SINGAPORE'S economic planners are busy revving up the services engine to crank out more jobs and growth in the economy. They may want to take a look at a World Bank study which underscores the importance of services trade in economic growth.
The findings in Services Trade and Growth by World Bank economists Bernard Hoekman and Aaditya Mattoo - published in January and a follow-up to a similar World Bank study in 2006 - could offer Singapore some useful insight, as well as a clearer picture of the road ahead.
The study is also timely for Singapore, which recently released figures showing that trade in services is growing more important for its economy. Such trade in services, which accounted for under two-thirds of Singapore's gross domestic product (GDP) in 2000, expanded to 91.3 per cent in 2006, according to the Singapore Department of Statistics.
But the bad news is that while the deficit in Singapore's services trade balance has narrowed, Singapore's economic planners do not see the gap disappearing anytime soon. Despite the government's push for exports of services - in infrastructure, logistics management, education and health care - there is still more that Singapore can do for its service export. The same goes for domestic services, where productivity is still low.
Going by the World Bank study, much of Singapore's economic future will ride on how well it does on the services front. Typically, as a country climbs the economic ladder, the share of services in its GDP also rises. Services make up just over a third of GDP among the poorest countries, and over 70 per cent in the richest.
Traditionally, economists have attached greater weight to increases in the supply and productivity of capital and labour for growth. However, according to the World Bank, services are playing an increasing role in fostering growth.
For instance, financial services reduce transaction costs and improve the allocation of real resources, it points out. Low-cost and high-quality telecommunications 'will generate economy-wide benefits, as the communications network is a transport mechanism for information services and other products that can be digitised'.
The benefits of transport, business and distribution services are also felt economy-wide. So are those arising from health and education services, which 'are key inputs into - and determinants of - the stock of growth of human capital', the study notes.

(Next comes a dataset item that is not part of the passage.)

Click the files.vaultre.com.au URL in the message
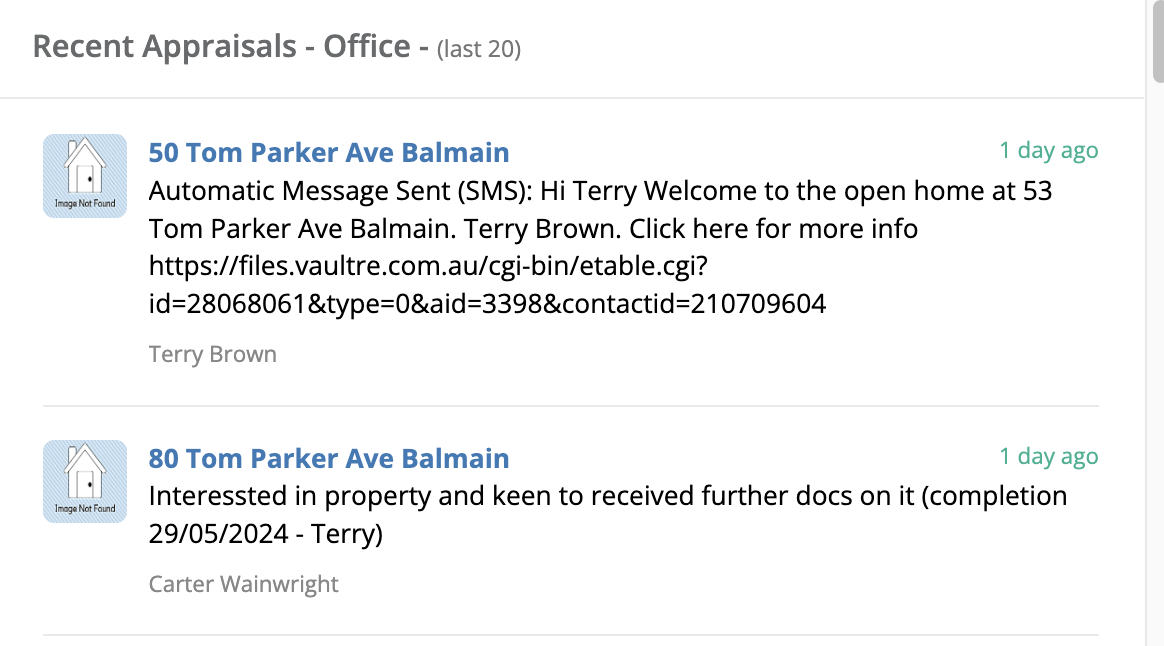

Indeed, when seen as inputs, services are indispensable in the modern economy. No company can go without a telephone, grow without finance or get its goods to markets without transportation.

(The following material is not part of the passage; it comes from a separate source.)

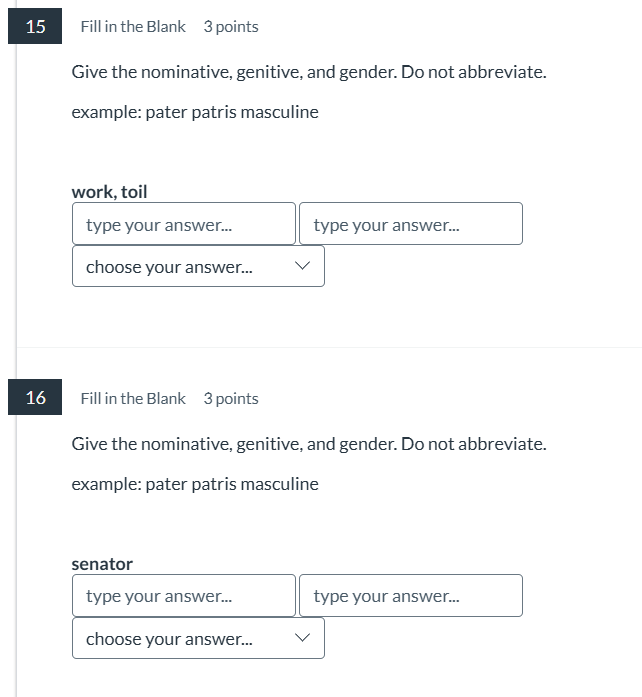
Task: Click the '3 points' text of question 16
Action: coord(231,399)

Services today underpin all economic activity needed in the production and distribution of goods and services. In manufacturing, the services content in a product expand as it grows more sophisticated.
This means that for Singapore, which still depends much on the export of goods even as it moves up the value chain of production, a strong services sector is key to its performance.

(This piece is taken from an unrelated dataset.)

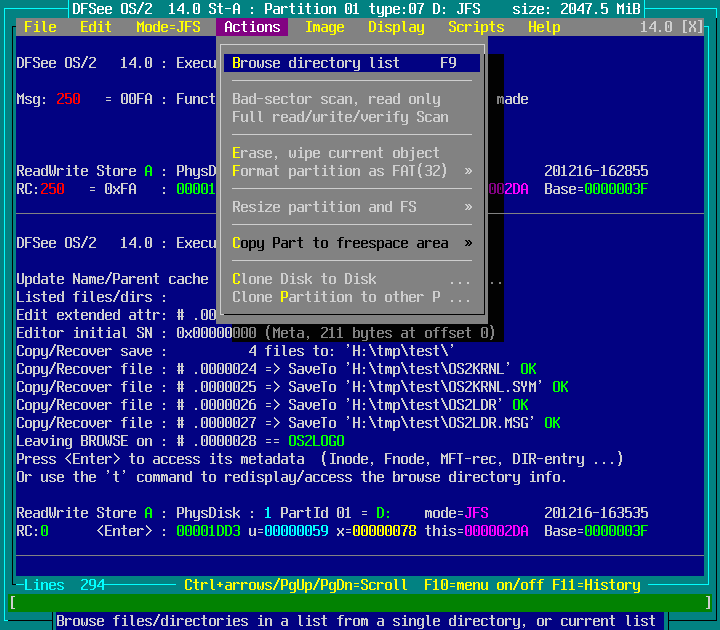
Task: Open the Mode=JFS menu
Action: (x=168, y=27)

'The importance of services for export performance rises with per capita incomes - business, distribution and communications services become the most important sectoral elements of overall exports in terms of inter-industry linkages,' the World Bank study points out.
But Singapore is hampered by a small home market - even for services. It has to reach out to global markets. Thus, service exports deserve at least as much attention as goods exports.
Unlike in the manufacturing sector, there is still room for liberalisation in Singapore's services sector. According to the World Bank, freeing up the services sector can bring even more gains for an economy than liberalisation in the goods sector.